The cases have been moving forward in courts across the country despite the federal preemption Essure was granted upon its approval by the FDA in 2002.

This past August, Judge Smith ruled that certain claims made by more than a dozen plaintiffs against Bayer were not pre-empted under federal law.

Those claims included Bayer’s alleged failure to adequately warn the FDA and the public about Essure’s potential side effects, and claims that Bayer breached the Essure warranty and misrepresented the device’s safety and efficacy through ads and promotional materials not approved by the FDA.

Federal judges in Pennsylvania and Idaho have allowed similar claims to survive preemption, as well.

Now, some of these California cases must survive arguments made by defendants Bayer and its subsidiaries that out-of-state residents cannot bring claims against a non-California company, as Bayer is headquarted in Whippany, New Jersey.

A recent ruling by the California Supreme Court could prove favorable to plaintiffs, however.
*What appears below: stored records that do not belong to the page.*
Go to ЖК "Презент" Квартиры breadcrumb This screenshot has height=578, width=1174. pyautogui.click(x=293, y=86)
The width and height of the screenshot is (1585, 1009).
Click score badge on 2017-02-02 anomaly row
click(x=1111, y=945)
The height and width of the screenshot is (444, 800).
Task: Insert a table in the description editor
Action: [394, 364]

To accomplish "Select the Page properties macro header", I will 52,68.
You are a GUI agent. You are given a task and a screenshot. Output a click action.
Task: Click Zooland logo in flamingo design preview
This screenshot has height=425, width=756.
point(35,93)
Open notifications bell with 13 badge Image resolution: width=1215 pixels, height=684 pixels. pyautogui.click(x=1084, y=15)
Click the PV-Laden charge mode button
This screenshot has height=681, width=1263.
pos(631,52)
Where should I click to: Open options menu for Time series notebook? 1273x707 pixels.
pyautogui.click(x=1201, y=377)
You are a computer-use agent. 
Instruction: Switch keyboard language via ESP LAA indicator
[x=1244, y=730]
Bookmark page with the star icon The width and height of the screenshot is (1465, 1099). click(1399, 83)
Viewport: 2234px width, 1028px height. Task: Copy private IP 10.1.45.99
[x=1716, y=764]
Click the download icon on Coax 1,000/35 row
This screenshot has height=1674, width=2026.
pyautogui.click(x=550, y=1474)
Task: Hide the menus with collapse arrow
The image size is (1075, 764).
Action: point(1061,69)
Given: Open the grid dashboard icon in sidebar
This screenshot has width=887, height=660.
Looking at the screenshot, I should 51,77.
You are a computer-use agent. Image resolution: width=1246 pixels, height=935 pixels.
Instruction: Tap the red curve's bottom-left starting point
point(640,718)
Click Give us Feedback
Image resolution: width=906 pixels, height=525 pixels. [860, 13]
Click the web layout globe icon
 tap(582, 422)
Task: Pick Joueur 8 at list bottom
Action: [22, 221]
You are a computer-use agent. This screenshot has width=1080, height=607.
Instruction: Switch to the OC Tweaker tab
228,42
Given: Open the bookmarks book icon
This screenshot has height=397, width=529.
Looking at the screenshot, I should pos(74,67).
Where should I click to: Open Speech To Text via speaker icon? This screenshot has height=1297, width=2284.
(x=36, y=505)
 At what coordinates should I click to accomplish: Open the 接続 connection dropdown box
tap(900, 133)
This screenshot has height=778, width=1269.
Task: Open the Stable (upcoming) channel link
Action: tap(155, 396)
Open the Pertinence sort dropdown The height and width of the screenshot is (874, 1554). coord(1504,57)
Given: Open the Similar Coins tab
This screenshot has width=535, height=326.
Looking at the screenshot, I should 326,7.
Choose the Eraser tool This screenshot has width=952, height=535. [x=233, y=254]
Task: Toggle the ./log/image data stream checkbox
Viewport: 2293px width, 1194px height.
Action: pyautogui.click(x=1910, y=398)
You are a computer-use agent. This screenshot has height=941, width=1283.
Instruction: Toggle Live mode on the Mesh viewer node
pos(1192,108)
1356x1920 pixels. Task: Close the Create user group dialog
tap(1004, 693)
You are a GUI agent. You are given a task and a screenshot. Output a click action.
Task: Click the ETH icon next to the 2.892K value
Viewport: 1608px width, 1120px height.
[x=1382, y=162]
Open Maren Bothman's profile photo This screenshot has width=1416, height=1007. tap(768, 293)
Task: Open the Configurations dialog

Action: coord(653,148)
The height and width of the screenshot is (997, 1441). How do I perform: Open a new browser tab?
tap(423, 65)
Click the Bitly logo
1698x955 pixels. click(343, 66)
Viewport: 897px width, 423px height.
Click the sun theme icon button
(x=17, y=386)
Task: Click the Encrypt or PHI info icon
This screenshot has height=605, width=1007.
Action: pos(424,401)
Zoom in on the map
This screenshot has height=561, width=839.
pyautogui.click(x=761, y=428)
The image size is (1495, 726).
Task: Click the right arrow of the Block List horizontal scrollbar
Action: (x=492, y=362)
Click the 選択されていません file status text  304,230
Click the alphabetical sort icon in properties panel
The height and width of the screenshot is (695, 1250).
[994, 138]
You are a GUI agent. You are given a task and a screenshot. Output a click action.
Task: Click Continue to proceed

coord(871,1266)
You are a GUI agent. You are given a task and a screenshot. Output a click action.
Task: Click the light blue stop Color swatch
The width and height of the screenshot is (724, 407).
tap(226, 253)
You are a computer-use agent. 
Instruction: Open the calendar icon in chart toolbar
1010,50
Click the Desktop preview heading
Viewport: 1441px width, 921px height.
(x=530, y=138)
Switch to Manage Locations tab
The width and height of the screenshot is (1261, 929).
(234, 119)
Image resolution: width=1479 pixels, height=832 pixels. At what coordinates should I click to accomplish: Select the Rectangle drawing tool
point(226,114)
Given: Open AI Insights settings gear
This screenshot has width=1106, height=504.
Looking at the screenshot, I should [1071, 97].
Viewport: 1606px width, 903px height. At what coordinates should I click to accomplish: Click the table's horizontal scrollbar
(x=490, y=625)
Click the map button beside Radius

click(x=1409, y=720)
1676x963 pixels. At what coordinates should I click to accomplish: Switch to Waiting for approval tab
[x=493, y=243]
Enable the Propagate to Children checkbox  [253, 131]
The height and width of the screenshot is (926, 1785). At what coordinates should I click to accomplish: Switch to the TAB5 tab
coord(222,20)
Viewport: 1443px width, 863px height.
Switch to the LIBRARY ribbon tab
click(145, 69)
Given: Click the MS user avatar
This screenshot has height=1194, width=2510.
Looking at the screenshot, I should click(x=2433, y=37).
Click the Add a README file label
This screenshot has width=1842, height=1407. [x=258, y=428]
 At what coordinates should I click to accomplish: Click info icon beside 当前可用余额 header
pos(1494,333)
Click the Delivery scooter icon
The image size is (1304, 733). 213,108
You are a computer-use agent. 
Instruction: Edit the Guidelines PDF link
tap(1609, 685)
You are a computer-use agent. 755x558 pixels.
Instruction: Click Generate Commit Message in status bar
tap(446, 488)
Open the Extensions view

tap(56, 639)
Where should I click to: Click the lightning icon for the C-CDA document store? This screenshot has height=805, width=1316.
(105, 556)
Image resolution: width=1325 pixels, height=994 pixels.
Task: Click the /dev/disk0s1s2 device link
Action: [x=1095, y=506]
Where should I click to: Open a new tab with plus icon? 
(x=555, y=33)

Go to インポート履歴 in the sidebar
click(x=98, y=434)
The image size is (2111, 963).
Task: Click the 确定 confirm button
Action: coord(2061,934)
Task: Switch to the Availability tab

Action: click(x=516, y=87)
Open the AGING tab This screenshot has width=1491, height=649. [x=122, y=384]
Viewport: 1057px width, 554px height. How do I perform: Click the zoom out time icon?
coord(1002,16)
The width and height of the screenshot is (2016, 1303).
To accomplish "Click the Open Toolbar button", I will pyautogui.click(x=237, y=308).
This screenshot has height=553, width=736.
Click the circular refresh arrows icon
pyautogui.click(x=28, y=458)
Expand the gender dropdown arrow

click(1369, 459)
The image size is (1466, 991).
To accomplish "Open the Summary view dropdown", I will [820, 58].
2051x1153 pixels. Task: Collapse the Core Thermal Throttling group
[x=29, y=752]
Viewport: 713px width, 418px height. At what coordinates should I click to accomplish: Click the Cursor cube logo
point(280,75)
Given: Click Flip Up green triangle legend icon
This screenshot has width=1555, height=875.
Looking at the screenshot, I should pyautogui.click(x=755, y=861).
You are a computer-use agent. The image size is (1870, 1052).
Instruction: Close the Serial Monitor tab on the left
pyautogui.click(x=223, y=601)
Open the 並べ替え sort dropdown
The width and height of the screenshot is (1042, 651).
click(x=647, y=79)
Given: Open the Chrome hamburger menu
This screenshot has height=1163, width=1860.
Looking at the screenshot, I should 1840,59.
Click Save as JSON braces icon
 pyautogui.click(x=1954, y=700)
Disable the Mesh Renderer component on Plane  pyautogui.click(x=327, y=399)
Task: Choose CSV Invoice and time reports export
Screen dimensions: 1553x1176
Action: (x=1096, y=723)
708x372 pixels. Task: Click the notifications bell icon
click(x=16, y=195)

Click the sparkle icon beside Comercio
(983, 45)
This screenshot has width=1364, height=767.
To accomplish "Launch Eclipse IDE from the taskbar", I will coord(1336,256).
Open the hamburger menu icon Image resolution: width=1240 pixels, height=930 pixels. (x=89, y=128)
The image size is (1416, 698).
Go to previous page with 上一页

Last month, California justices ruled that claims made by out-of-state residents against Bristol-Myers Squibb and its blood thinning drug Plavix could be heard in California state court. The justices’ decision opened the door for out-of-state residents to file lawsuits in California against companies who have significant dealings in the state, even if those companies are headquarted elsewhere.

Since many of the Essure cases currently filed in California involve plaintiffs from out of state, and the mass tort program could attract even more, it will put the state Supreme Court’s ruling to the test.

Attorneys have also argued that because Essure was created by San Francisco startup Conceptus Inc., out-of-state residents should be able to file claims in California. Conceptus was purchased by Bayer in 2013, and its name was changed to Bayer Essure Inc. It moved its operations out of state just last year in May 2015.

The decision to coordinate now goes before the Chair of the Judicial Council, who will appoint a trial judge to preside over the cases. Judge Smith recommended the coordinated proceedings take place in the Superior Court of the State of California in Alameda County, but it is ultimately up to the chief justice to decide.